Nora, The Ape-Woman

NORA, THE APE-WOMAN
by Félicien Champsaur
adapted by Brian Stableford

cover by Mike Hoffman

Frantically, she leapt, bounding over the furniture, running on all fours, panting, her eyes bulging, her jaw menacing, her mouth foaming. In that disorder, to be sure, the beauty became the beast again-but even so, she remained graceful, desirable.

Felicien Champsaur's Nora, The Ape-Woman (1929) is a sequel to both Homo-Deus and Ouha, King of the Apes.

Nora is the story of two hybrids: a beautiful dancer sired by an orangutan and a human scientist, further humanized by surgery, and the son of a native woman and the part-human orangutan Ouha, King of the Apes.

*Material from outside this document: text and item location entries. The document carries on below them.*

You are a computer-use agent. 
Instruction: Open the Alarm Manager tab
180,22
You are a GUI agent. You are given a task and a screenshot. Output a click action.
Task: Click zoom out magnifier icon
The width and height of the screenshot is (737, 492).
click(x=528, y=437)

It is concerned with evolutionary history and the true nature of the simian and human species; it deals with the scientific modification of such species by means of surgery, thus enhancing the human condition, ultimately leading to the creation of supermen and the conquest of death.

Despite various critical claims, Nora refuses to be racist and proudly claims that supposedly civilized white men are not superior to other races, or even species. It is a story of the triumph of animality, and argues that such triumph is not something of which we should be ashamed.

Contents:
Nora (Ferenczi, 1929)
Introduction, Afterword and Notes by Brian Stableford.